-- Exercise data follows --

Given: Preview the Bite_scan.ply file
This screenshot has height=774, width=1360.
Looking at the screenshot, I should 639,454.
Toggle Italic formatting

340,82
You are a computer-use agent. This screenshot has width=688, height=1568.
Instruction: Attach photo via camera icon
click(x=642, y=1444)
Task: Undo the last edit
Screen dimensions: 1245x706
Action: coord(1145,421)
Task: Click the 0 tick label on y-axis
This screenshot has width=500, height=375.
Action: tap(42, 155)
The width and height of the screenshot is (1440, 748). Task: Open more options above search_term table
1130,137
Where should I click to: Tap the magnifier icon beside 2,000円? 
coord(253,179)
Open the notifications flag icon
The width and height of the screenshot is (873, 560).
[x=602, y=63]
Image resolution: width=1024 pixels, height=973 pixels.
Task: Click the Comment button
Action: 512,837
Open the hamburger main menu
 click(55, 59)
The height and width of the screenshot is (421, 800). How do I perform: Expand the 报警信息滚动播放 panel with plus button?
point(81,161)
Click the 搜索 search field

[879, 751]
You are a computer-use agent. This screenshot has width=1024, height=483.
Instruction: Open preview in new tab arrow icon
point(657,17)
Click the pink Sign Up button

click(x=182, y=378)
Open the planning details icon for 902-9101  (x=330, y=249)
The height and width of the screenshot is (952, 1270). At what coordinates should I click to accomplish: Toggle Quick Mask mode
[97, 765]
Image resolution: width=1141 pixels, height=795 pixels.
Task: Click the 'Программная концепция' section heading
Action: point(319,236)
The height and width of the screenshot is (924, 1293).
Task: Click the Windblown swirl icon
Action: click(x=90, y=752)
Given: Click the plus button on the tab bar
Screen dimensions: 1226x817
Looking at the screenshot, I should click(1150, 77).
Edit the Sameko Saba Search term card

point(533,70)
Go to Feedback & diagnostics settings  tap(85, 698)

-- Exercise data concluded --

Return, without any change, only the lines from the one containing "Screen dimensions: 1226x817" through the last line of the entries above.

**Result of this task**
Screen dimensions: 1226x817
Looking at the screenshot, I should click(1150, 77).
Edit the Sameko Saba Search term card

point(533,70)
Go to Feedback & diagnostics settings  tap(85, 698)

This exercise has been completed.